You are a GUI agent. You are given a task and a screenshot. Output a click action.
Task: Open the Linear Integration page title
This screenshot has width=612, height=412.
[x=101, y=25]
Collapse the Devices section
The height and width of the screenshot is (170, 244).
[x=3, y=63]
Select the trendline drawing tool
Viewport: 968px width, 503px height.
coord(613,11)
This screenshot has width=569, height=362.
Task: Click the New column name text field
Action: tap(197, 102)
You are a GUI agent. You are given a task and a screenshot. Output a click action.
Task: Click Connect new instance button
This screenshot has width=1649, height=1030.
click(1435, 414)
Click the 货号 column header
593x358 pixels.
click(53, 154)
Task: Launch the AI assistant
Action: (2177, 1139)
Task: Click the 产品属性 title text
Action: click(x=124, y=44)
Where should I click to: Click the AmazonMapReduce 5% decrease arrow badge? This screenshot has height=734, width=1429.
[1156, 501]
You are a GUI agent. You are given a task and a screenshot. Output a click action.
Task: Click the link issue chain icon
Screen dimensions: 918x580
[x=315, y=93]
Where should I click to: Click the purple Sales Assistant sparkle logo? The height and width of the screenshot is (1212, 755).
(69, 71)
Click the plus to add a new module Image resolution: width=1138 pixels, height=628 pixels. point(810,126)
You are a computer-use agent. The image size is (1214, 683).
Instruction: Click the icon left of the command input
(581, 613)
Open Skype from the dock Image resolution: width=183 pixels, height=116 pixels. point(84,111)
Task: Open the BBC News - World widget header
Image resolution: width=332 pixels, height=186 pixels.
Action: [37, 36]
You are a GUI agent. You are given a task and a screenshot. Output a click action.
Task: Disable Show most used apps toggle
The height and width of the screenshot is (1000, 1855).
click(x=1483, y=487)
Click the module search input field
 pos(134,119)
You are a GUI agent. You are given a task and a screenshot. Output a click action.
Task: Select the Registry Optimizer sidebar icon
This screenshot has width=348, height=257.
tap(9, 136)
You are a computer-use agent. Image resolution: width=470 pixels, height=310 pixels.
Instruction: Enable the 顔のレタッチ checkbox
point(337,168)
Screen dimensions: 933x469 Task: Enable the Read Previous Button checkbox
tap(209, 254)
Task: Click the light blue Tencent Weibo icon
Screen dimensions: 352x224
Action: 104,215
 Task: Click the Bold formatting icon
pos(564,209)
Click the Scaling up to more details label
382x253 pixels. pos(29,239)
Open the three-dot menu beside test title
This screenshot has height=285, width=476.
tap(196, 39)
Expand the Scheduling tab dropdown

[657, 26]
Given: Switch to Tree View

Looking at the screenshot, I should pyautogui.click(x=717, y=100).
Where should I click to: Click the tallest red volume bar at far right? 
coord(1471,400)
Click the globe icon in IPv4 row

*****

Given exercise | Rewrite the lines above as a numbered list, leaving out any blank lines.

Response to the task |
1. You are a GUI agent. You are given a task and a screenshot. Output a click action.
2. Task: Open the Linear Integration page title
3. This screenshot has width=612, height=412.
4. [x=101, y=25]
5. Collapse the Devices section
6. The height and width of the screenshot is (170, 244).
7. [x=3, y=63]
8. Select the trendline drawing tool
9. Viewport: 968px width, 503px height.
10. coord(613,11)
11. This screenshot has width=569, height=362.
12. Task: Click the New column name text field
13. Action: tap(197, 102)
14. You are a GUI agent. You are given a task and a screenshot. Output a click action.
15. Task: Click Connect new instance button
16. This screenshot has width=1649, height=1030.
17. click(1435, 414)
18. Click the 货号 column header
19. 593x358 pixels.
20. click(53, 154)
21. Task: Launch the AI assistant
22. Action: (2177, 1139)
23. Task: Click the 产品属性 title text
24. Action: click(x=124, y=44)
25. Where should I click to: Click the AmazonMapReduce 5% decrease arrow badge? This screenshot has height=734, width=1429.
26. [1156, 501]
27. You are a GUI agent. You are given a task and a screenshot. Output a click action.
28. Task: Click the link issue chain icon
29. Screen dimensions: 918x580
30. [x=315, y=93]
31. Where should I click to: Click the purple Sales Assistant sparkle logo? The height and width of the screenshot is (1212, 755).
32. (69, 71)
33. Click the plus to add a new module Image resolution: width=1138 pixels, height=628 pixels. point(810,126)
34. You are a computer-use agent. The image size is (1214, 683).
35. Instruction: Click the icon left of the command input
36. (581, 613)
37. Open Skype from the dock Image resolution: width=183 pixels, height=116 pixels. point(84,111)
38. Task: Open the BBC News - World widget header
39. Image resolution: width=332 pixels, height=186 pixels.
40. Action: [37, 36]
41. You are a GUI agent. You are given a task and a screenshot. Output a click action.
42. Task: Disable Show most used apps toggle
43. The height and width of the screenshot is (1000, 1855).
44. click(x=1483, y=487)
45. Click the module search input field
46.  pos(134,119)
47. You are a GUI agent. You are given a task and a screenshot. Output a click action.
48. Task: Select the Registry Optimizer sidebar icon
49. This screenshot has width=348, height=257.
50. tap(9, 136)
51. You are a computer-use agent. Image resolution: width=470 pixels, height=310 pixels.
52. Instruction: Enable the 顔のレタッチ checkbox
53. point(337,168)
54. Screen dimensions: 933x469 Task: Enable the Read Previous Button checkbox
55. tap(209, 254)
56. Task: Click the light blue Tencent Weibo icon
57. Screen dimensions: 352x224
58. Action: 104,215
59.  Task: Click the Bold formatting icon
60. pos(564,209)
61. Click the Scaling up to more details label
62. 382x253 pixels. pos(29,239)
63. Open the three-dot menu beside test title
64. This screenshot has height=285, width=476.
65. tap(196, 39)
66. Expand the Scheduling tab dropdown
67. [657, 26]
68. Given: Switch to Tree View
69. Looking at the screenshot, I should pyautogui.click(x=717, y=100).
70. Where should I click to: Click the tallest red volume bar at far right? 
71. coord(1471,400)
72. Click the globe icon in IPv4 row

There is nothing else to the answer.